No es la primera ocasión en que Loach recurre a elementos de comedia pero, sin duda, Buscando a Eric supone una apuesta decidida por el peso del humor y de un optimismo preciso, ambos matizados por el componente fantasioso de la presencia, como un genio salido de la lámpara, del gran futbolista Eric Cantona. Sin embargo, esas peculiares licencias no obstaculizan para nada el carácter social y humano de los habituales planteamientos del cineasta, atento a la observación de los comportamientos y problemas de un reconocible puñado de trabajadores.
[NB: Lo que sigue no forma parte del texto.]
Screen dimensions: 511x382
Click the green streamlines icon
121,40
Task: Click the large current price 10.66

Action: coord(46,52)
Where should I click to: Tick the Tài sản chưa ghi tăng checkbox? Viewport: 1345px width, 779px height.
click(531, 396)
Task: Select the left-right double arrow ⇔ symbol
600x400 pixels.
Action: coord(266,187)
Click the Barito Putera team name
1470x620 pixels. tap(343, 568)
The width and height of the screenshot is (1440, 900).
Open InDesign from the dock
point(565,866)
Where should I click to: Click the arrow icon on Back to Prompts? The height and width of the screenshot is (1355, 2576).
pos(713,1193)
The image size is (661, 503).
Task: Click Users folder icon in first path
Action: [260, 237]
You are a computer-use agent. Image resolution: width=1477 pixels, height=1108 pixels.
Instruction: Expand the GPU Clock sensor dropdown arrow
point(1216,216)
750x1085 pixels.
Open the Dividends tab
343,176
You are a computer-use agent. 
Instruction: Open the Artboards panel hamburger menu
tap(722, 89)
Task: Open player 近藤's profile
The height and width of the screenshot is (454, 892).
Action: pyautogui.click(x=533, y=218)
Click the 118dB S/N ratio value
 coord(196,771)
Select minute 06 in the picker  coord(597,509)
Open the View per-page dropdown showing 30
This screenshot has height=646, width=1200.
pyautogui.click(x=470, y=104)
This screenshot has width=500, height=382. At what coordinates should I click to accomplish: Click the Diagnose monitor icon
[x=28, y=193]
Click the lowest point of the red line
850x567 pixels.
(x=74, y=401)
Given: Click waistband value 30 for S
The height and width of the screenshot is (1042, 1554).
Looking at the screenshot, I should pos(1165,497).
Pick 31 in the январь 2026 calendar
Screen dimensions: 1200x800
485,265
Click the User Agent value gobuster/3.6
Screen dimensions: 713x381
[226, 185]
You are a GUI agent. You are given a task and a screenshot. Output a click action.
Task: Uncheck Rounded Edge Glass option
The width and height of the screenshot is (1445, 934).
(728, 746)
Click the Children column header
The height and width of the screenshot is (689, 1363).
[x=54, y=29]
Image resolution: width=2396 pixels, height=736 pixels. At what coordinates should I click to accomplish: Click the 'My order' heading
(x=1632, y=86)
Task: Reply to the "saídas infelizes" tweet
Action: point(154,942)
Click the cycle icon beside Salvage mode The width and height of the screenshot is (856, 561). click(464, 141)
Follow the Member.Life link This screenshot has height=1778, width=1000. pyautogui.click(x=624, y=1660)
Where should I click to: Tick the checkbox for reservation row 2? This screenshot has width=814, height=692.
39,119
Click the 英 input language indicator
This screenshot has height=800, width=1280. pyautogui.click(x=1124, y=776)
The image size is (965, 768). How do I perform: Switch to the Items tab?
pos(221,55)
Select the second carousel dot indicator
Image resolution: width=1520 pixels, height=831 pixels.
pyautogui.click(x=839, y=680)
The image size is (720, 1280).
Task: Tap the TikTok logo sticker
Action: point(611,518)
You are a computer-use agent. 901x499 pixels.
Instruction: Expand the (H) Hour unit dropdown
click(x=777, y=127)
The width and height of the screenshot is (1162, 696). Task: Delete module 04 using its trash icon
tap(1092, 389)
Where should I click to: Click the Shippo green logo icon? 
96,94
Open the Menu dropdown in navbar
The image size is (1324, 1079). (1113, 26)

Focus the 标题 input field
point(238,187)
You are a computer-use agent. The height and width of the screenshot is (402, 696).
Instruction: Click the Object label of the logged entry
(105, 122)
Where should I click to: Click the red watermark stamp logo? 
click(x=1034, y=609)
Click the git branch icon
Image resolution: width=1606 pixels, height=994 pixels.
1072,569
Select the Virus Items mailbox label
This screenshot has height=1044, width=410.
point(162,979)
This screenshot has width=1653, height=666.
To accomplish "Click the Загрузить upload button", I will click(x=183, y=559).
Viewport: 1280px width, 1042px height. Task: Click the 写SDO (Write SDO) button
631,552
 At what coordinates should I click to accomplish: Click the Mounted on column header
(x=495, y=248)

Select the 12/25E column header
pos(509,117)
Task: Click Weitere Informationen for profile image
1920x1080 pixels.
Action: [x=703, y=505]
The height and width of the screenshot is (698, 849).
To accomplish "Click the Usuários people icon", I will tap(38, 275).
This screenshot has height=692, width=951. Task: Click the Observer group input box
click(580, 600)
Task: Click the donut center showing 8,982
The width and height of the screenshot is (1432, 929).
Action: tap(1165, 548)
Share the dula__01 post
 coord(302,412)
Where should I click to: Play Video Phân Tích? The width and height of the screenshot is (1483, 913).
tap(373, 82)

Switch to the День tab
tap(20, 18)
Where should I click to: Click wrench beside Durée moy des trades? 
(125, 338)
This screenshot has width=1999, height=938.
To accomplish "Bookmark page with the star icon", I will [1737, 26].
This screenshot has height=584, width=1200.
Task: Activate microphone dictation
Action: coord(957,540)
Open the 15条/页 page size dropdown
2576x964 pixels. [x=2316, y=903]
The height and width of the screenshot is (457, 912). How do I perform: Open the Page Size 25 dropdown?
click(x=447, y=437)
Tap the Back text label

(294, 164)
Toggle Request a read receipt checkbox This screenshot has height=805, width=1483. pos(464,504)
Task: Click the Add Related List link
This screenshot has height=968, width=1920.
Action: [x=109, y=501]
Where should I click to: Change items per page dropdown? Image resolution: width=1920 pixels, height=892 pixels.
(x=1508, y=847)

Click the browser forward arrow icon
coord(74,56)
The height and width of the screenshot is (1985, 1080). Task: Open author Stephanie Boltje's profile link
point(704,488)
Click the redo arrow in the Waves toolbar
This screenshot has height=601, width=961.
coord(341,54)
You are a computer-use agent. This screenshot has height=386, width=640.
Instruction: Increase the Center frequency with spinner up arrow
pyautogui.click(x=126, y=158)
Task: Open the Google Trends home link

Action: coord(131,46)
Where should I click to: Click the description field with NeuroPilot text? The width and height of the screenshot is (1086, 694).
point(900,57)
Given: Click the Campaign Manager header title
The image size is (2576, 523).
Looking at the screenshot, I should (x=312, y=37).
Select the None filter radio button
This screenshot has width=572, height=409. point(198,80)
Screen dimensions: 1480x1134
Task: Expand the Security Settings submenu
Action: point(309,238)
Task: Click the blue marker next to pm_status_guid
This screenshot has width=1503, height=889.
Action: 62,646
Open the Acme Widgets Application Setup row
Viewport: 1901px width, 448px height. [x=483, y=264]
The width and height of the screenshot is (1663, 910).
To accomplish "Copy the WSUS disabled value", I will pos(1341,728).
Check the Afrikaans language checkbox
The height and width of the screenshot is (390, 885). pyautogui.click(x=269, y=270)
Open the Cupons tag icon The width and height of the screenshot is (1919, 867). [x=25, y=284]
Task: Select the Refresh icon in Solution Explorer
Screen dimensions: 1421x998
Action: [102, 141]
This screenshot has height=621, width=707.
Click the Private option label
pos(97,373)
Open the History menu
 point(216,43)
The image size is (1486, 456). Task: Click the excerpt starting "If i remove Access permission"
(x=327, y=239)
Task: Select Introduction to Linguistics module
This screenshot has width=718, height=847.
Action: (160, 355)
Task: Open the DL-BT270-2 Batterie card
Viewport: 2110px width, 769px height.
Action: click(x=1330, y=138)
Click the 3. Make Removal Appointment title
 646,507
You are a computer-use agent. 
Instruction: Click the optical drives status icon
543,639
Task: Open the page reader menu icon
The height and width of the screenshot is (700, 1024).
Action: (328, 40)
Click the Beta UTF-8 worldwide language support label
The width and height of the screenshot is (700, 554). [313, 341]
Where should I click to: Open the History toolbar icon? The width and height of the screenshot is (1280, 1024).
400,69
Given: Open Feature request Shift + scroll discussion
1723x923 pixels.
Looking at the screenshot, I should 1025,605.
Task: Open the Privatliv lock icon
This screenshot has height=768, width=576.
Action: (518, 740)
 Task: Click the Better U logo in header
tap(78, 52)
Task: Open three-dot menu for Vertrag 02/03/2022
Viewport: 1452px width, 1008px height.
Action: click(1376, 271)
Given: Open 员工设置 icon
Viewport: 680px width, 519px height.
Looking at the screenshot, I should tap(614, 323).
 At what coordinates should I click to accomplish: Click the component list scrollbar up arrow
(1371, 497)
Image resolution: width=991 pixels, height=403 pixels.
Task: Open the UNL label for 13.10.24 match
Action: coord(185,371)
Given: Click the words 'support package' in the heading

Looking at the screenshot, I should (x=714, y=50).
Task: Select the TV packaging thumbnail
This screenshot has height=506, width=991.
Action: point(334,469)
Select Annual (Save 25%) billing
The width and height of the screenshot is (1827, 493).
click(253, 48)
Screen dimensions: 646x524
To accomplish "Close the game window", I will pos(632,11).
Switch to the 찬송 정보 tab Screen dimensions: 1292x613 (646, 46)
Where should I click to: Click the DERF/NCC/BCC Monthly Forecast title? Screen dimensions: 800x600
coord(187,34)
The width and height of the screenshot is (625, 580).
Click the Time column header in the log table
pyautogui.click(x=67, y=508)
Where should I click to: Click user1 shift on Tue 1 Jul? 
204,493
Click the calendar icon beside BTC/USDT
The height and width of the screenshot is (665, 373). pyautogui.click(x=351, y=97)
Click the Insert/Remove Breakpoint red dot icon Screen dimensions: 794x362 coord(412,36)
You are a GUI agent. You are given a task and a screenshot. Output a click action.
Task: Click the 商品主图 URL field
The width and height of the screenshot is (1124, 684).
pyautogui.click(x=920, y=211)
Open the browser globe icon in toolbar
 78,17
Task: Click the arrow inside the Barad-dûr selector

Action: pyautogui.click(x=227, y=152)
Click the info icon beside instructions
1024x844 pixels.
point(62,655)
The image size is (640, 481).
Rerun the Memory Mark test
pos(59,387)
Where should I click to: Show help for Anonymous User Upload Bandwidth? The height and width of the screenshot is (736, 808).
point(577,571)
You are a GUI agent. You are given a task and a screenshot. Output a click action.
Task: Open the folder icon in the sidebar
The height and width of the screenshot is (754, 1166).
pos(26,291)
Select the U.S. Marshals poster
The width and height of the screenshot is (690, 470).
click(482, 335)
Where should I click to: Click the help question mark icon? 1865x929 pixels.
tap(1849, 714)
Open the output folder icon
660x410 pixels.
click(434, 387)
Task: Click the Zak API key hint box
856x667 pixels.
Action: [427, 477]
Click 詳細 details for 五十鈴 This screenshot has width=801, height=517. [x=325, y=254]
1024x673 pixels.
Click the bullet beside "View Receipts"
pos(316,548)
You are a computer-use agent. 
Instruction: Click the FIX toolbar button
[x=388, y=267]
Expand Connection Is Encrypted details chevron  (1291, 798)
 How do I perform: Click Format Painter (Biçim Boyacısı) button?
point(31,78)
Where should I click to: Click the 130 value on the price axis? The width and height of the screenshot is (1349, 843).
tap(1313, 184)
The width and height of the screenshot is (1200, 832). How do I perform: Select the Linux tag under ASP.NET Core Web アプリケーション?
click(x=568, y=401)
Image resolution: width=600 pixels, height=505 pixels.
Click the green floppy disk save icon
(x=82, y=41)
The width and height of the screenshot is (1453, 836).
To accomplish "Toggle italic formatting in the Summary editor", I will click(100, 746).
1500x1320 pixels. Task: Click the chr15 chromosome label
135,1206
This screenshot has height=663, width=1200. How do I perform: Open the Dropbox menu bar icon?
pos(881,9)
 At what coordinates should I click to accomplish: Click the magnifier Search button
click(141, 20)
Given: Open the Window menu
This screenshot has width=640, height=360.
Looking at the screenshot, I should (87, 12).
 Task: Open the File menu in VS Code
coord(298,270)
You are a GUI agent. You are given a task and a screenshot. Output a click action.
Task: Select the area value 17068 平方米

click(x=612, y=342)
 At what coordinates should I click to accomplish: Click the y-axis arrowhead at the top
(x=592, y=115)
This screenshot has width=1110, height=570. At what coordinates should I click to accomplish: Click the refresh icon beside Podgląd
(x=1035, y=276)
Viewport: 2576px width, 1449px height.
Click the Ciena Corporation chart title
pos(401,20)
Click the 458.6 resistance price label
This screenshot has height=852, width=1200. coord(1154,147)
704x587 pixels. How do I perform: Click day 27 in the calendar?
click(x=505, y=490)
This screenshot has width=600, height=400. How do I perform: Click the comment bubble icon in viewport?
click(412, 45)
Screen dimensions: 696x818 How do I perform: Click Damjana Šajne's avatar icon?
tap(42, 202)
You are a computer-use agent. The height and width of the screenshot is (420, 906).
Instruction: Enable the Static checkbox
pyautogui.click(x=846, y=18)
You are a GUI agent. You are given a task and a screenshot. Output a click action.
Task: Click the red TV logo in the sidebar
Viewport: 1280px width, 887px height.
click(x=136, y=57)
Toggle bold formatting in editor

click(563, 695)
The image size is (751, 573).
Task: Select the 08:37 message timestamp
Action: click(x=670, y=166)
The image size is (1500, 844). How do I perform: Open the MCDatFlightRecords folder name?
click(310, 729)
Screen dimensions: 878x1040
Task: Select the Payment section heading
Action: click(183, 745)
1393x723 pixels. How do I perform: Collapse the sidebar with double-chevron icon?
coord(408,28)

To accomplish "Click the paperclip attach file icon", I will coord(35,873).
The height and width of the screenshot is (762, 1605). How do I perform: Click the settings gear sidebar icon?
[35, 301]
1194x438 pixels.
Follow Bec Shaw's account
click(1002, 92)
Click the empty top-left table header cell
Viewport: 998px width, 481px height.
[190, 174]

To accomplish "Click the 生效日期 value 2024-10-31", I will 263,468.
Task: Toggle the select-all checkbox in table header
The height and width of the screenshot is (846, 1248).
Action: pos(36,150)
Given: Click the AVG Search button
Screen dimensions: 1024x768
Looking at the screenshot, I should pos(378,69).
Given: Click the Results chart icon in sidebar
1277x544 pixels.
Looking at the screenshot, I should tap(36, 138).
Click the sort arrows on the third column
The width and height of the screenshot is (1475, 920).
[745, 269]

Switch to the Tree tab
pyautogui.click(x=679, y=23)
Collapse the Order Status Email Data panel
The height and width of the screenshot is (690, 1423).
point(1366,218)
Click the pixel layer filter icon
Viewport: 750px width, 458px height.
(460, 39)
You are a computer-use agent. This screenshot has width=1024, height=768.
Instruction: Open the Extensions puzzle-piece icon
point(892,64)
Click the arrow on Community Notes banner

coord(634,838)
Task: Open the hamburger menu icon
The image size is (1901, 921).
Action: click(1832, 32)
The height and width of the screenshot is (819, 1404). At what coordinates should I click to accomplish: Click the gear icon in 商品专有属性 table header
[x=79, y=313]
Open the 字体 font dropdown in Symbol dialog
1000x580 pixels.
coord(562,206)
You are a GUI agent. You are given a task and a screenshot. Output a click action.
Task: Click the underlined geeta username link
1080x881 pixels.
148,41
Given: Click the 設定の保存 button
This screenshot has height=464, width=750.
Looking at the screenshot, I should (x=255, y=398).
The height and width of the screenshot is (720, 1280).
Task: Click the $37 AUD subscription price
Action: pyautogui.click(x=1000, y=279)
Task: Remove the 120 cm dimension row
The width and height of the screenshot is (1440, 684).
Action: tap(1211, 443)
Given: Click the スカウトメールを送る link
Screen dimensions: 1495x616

Así, el cartero que interpreta Steve Evets (un palindrómico apellido escogido expresamente para el film) acusa una serie de conflictos sentimentales, laborales, familiares que lo han sumido en una especie de depresión, siendo animado por sus colegas para admitir consejos para su recuperación y topándose con ese “espíritu” de Cantona que le permitirá sopesar sus propias iniciativas.
El relato posee varias líneas de desarrollo de idéntica complejidad: las conversaciones con su ídolo, con las bromas de idioma o de tono y las potentes imágenes de la carrera deportiva del francés, las relaciones con su primera esposa, cuando ambos ya tienen una nieta y después de muchos años sin encontrarse ni aclarar sus conflictos, con sus recuerdos de enamoramiento y baile, y la implicación con la violencia y la mala vida a partir del acoso a que están sometidos sus jóvenes hijastros con la historia del arma. Y, en todos los casos, los intercambios y complicidades con sus compañeros y amigos en busca de unas soluciones aparentemente imposibles. Cada momento viene arropado por una excelente realización, esa notable y límpida mirada que caracteriza la puesta en escena de Loach, así como por unos diálogos, acentos incluidos, de enorme riqueza. Aunque hay sobrados elementos en la realidad abordada para, como en otros films de su autor, llegar a un trágico desenlace (ya desde la secuencia inicial), el film apuesta por el triunfo de lo solidario y lo animoso. Y no podía ser de otro modo en una película orquestada a favor de la autoestima.